Marketing had initially been done exclusively by Billy, but last year she hired a local marketing firm, Magic, to take care of the Energy Plus’s advertising and promotional campaigns.  Billy was surprised by the odd Magic promotions and that many clients hadn't seen or heard the ads, but mostly that there had been little change in sales in spite of the $25,000 marketing fees Magic had billed him.

Billy regularly tested new products and she had recently developed a new product called E-Plus Gels that could be produced with the current machinery and inventory. Although the product used high priced, premium ingredients and was very time consuming to produce, Billy priced E-Plus Gels to compete with a similar product at a nearby competitor that sold lower¬ priced energy food.

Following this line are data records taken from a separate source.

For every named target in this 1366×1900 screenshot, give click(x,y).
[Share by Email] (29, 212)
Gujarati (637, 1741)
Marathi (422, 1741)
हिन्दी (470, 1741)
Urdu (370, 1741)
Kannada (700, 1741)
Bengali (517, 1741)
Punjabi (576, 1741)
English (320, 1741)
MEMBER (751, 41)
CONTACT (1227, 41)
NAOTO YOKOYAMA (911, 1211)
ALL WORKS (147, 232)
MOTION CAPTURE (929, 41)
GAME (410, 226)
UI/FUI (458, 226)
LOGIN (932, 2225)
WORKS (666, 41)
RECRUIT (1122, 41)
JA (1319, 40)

Recently, Billy read an article stating that franchising was a growing trend throughout North America that could lead to significant profit increases for the franchiser. After learning more about franchising, Billy advertised his wish to franchise Energy Plus in numerous newspapers. After one week, he received a visit from the owner of the Active Resort Group (ARG), who was interested in purchasing one YummYummeries franchise for each of its 24 ocean-side locations. Billy was unprepared for such a quick response and was surprised when ARG offered him a franchise payment of $20,000 per store, plus two percent of all sales for five years in return for Billy agreeing to train the staff of the new stores.
While watching the evening TV news that night, he discovered that a truck driver strike had been planned that would result in all deliveries to area businesses being cancelled until the dispute was resolved. As the busy tourist season was about to start, Billy wondered what impact the possible strike might have on his business and the ARG franchise deal, and so decided to seek advice as to his best plan of action.